Bugün farklı konularım vardı.

Ama dün yayımlanan “Yalakalıkta sınır tanımayan muhtarlar” başlıklı yazımdan sonra pek çok telefon aldım.

Onların söylediklerini burada paylaşıp diğer konulara geçeceğim.

İlk telefon Muhtarlar Derneği Başkanı Suat Uygur’dan geldi.

Görüşmek için derneğe kahve içmeye davet etti.

Gittim.

Özetle ‘yalaka’ kelimesine kırıldıklarını söyleyip, muhtarların zor şartlar altında çalıştıklarını ifade etti.

Köşe yazısının altına yazılan yorumlardan örnekler vererek, muhtarların rakiplerinin bu durumu kullanmaya çalıştıklarını anlattı.

O esnada kamudan bir isim odaya geldi ve devlet büyüklerinin yer aldığı büst köşesinde farklı bir fotoğrafın bulunmasının doğru olmadığını ama kişinin masasına ya da duvarın farklı noktalarına asılan fotoğraflara kimsenin karışmayacağını söyledi.

Bende elimde bulunan, muhtarlıklarda çekilmiş bazı fotoğrafları paylaştım.

Özetle ben bu durumun doğru olmadığını uzun zamandır durumu gözlemlediğimi söyledim, onlarda “kırıldıklarını” ifade ettiler.

Kendilerinin bir açıklaması var ise noktası virgülüne yayınlayacağımı ifade ettim.

Çarşamba gününe kadar göndereceklerini söylediler.

Muhtarlar Derneği’nden ayrıldım, Adliye tarafındaki işlerimi halletmek için yola koyuldum.

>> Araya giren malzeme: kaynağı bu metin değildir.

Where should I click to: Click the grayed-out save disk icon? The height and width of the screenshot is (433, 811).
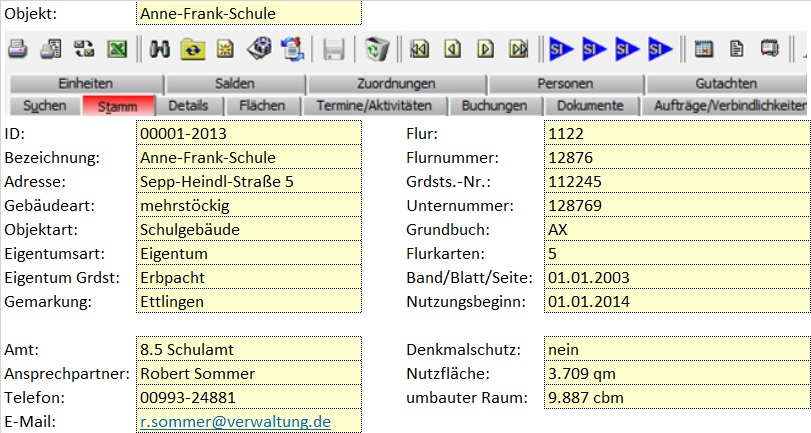pos(334,48)
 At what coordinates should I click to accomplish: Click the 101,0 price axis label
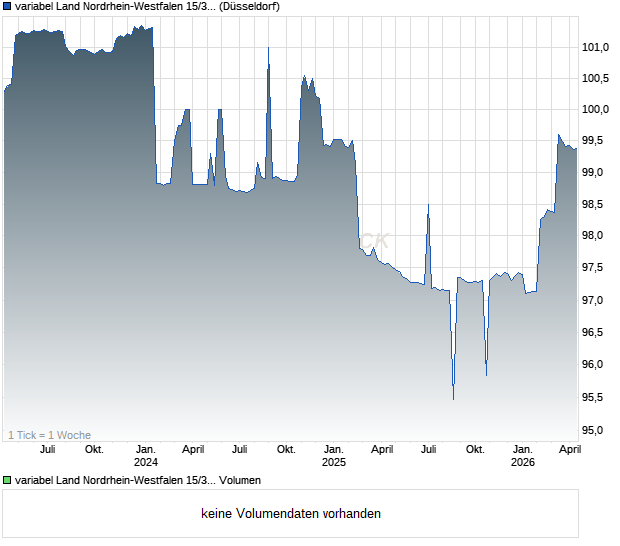pyautogui.click(x=596, y=47)
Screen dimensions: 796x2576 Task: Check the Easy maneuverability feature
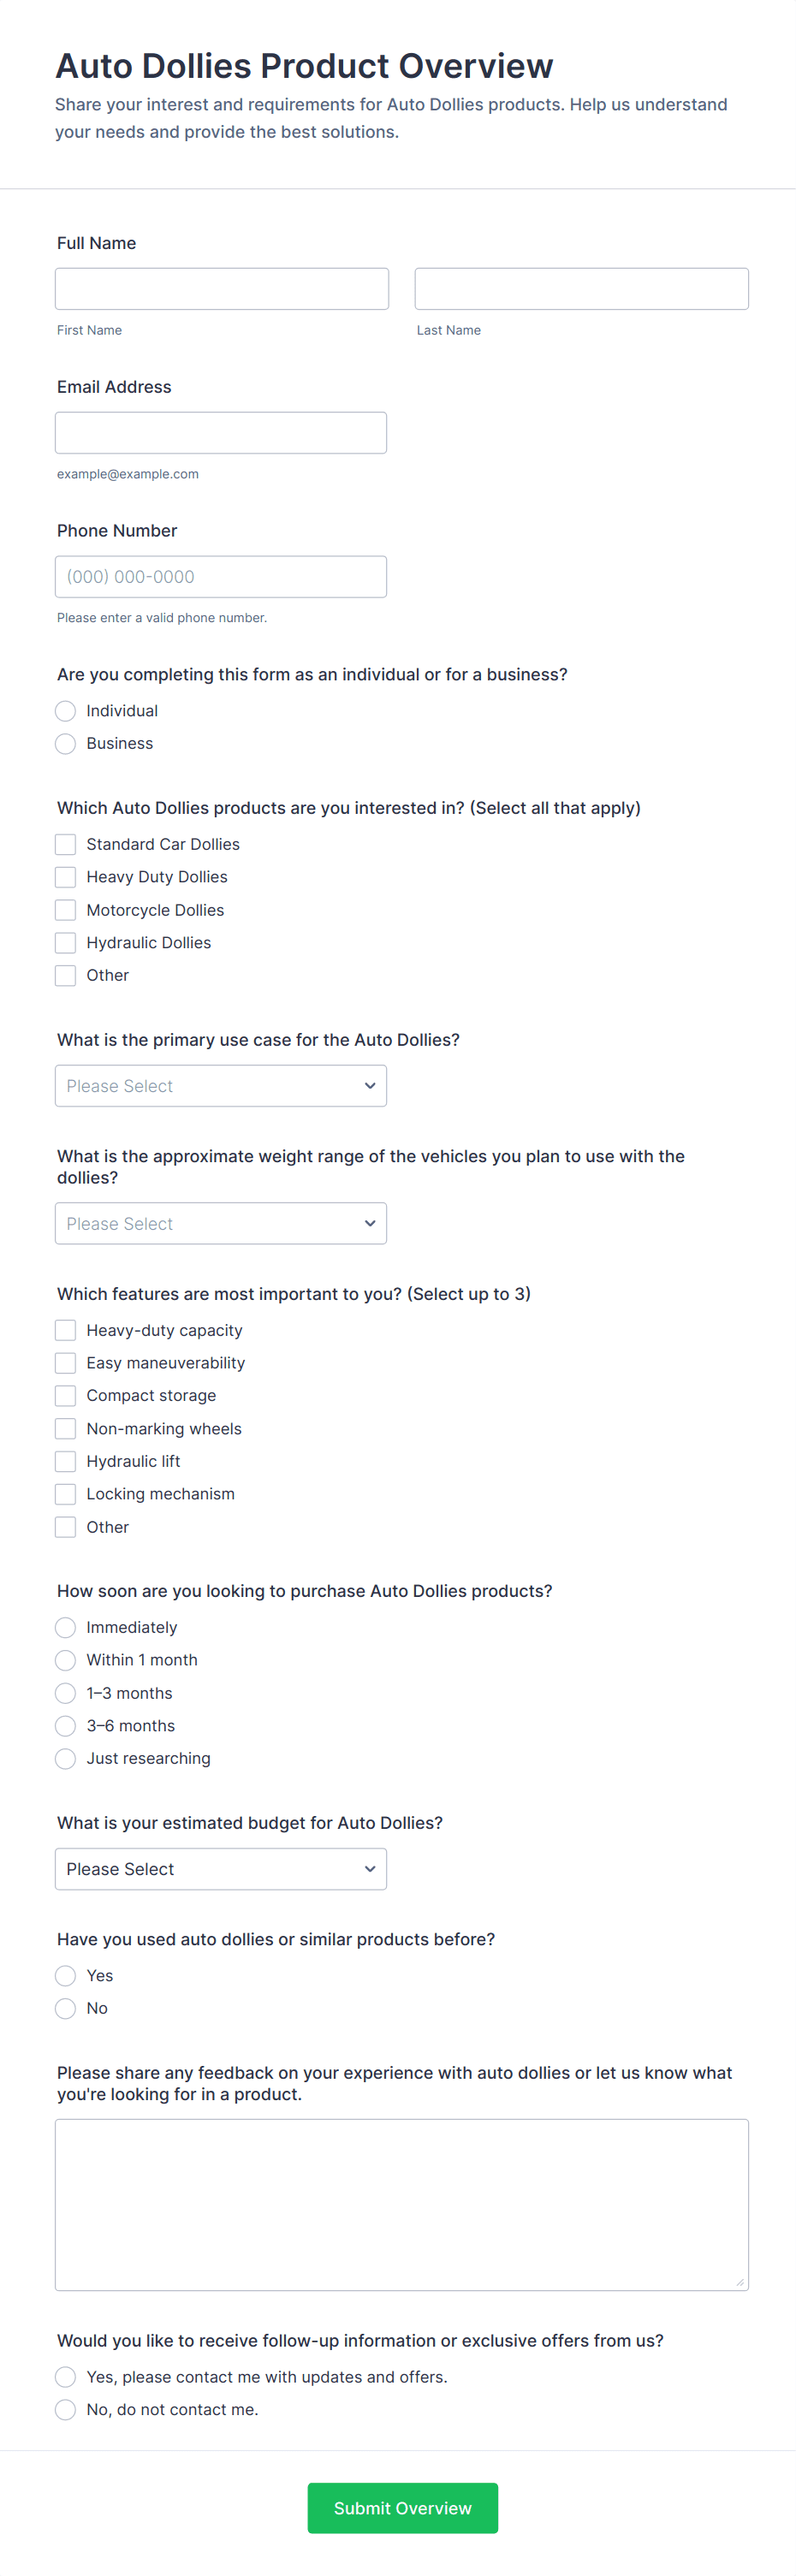pyautogui.click(x=66, y=1363)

Tanımadığım bir numara aradı.

Kendisini tanıttı ve bir mahallenin muhtarı olduğunu söyleyip doğrudan söze girdi:

“Nail Kardeşim ağzına sağlık, duygularımızı yansıtmışsın, doğru söylemişsin, Bu fotoğrafları bize asın diye kendileri dağıttılar. Bir gün seni muhtarlıkta misafir etmek isterim. Buyur gel”

Bu konuşmadan sonra ofise geçtim.

Çalışmaya başladığım esnada bir telefon daha geldi.

İsmini vermeyeceğim ama değer verdiğimiz bir başka muhtar daha aradı.

Ne yalan söyleyeyim biraz çekindim, “Acaba kızdı mı” diye geri durarak telefonu açtım.

Açar açmaz, “Nail Bey, tüm duygularımıza tercüman olmuşsunuz, Allah razı olsun, hiç üzerime alınmadım, alınanlar alınsın ama bizim derdimizi yansıtmışsınız, teşekkür ederim. Seçim sonrasında bu fotoğrafları bir toplantı sonrası dağıttılar asın diye. Herkes sıraya geçip aldı. Mehmet Zeybek başkanın belki de bundan haberi bile yoktu.” dedi.